**TASK REQUIREMENTS:**
Whenever a line below includes "computer", add it to the tally, then give the total and nothing more.

[Records excerpted from a collection]
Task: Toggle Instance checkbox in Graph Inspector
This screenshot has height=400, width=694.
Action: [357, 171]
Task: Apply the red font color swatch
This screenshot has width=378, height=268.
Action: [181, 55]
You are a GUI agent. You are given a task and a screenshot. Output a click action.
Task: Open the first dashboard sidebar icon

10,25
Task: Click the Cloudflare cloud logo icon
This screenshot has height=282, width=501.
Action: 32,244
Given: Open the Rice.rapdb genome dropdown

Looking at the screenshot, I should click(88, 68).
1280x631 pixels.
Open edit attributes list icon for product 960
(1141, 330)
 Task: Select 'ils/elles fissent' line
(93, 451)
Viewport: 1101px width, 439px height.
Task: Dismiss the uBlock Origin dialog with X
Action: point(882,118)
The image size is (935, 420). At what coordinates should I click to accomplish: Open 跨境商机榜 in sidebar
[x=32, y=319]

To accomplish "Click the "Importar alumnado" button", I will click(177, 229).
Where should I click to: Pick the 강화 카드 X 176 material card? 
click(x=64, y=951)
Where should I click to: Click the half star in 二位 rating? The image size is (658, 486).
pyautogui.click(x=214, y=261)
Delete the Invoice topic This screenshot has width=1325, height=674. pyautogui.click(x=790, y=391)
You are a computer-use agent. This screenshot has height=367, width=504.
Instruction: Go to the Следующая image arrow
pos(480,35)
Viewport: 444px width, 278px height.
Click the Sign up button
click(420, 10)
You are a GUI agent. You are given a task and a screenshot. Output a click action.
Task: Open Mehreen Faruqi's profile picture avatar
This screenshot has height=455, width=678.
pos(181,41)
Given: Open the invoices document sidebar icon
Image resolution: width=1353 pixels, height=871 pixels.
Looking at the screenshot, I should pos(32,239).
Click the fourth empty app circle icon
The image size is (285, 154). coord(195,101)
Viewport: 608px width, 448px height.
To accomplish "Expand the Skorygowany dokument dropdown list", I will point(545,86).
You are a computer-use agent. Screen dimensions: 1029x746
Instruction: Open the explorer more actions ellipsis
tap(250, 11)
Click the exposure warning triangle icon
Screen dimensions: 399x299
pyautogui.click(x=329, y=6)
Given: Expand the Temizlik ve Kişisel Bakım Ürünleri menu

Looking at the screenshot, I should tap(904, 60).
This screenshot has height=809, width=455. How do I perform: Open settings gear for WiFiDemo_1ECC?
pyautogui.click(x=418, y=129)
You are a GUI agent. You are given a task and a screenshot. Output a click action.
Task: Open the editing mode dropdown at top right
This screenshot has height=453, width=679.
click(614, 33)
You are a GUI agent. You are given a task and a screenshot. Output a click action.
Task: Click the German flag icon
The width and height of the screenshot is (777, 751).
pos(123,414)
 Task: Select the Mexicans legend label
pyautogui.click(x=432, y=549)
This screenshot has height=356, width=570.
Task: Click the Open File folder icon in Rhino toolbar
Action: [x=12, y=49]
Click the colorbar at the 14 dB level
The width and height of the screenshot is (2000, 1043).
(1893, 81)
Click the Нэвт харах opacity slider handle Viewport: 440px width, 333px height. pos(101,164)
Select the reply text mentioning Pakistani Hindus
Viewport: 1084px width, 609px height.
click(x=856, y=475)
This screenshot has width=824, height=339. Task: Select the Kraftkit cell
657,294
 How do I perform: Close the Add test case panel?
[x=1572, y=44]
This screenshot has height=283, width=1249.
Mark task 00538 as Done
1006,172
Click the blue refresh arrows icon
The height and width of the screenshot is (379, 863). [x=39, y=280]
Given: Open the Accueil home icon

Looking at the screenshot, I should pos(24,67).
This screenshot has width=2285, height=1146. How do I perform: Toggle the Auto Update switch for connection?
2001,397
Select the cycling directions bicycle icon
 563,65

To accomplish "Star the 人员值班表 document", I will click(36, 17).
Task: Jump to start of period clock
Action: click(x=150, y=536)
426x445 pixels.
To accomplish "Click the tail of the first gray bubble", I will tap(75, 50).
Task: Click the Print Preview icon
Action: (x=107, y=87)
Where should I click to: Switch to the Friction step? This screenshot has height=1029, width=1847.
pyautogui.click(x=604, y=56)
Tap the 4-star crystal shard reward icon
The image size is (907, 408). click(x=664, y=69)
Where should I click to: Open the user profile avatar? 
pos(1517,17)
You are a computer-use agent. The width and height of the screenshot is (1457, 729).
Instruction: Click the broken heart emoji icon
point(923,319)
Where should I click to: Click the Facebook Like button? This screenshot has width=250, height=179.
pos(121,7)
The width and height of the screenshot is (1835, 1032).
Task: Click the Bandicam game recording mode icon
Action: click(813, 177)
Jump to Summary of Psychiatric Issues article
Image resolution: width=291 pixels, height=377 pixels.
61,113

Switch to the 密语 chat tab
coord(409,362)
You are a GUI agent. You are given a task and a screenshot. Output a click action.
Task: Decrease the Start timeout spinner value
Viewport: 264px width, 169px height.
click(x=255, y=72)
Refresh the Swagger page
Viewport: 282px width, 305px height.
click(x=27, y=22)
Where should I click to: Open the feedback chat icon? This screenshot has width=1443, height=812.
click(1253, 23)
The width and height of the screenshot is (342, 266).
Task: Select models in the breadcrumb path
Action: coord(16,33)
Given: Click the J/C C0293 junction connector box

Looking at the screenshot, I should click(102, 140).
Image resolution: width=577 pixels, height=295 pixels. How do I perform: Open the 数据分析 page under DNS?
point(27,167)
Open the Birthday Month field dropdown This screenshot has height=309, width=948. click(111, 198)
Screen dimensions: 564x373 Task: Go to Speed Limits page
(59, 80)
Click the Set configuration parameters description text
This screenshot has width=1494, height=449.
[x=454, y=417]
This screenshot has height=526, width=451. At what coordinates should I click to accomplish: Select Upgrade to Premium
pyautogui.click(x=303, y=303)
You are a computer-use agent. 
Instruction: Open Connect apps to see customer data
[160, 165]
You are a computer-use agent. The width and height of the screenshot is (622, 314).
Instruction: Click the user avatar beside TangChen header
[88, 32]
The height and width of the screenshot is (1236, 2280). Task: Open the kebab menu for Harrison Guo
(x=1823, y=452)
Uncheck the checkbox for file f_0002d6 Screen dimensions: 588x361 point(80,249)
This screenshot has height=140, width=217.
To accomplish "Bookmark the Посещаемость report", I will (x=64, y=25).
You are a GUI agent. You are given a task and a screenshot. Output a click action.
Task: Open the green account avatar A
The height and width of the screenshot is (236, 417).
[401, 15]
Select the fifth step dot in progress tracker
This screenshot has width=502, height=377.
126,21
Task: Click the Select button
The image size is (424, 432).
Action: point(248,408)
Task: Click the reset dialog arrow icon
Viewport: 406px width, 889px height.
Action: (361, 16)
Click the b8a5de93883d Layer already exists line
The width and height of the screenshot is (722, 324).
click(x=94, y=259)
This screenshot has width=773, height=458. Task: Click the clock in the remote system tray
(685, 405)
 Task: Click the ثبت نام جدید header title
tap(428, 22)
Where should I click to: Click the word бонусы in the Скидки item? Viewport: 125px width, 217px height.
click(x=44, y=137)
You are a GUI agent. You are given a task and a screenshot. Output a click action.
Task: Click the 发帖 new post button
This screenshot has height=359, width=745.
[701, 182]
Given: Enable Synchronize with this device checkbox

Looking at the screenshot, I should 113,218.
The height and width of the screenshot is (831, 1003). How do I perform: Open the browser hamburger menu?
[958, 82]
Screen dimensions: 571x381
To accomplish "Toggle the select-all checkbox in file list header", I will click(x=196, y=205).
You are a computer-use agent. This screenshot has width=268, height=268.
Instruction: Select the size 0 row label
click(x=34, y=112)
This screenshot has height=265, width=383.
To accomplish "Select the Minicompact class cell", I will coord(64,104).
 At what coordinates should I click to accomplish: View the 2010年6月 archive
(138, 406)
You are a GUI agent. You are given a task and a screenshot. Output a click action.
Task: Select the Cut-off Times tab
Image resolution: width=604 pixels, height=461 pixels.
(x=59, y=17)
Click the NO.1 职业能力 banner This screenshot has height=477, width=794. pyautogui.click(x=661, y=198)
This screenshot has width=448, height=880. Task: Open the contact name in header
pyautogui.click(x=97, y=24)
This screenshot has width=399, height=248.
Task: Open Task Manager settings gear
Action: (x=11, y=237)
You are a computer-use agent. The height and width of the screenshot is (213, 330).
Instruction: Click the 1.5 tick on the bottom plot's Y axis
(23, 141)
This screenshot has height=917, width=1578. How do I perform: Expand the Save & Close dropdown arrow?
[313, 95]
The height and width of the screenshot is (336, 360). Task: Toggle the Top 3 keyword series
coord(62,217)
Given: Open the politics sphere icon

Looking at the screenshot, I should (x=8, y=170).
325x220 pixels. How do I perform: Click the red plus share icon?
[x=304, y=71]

**RESPONSE TO THIS TASK:**
7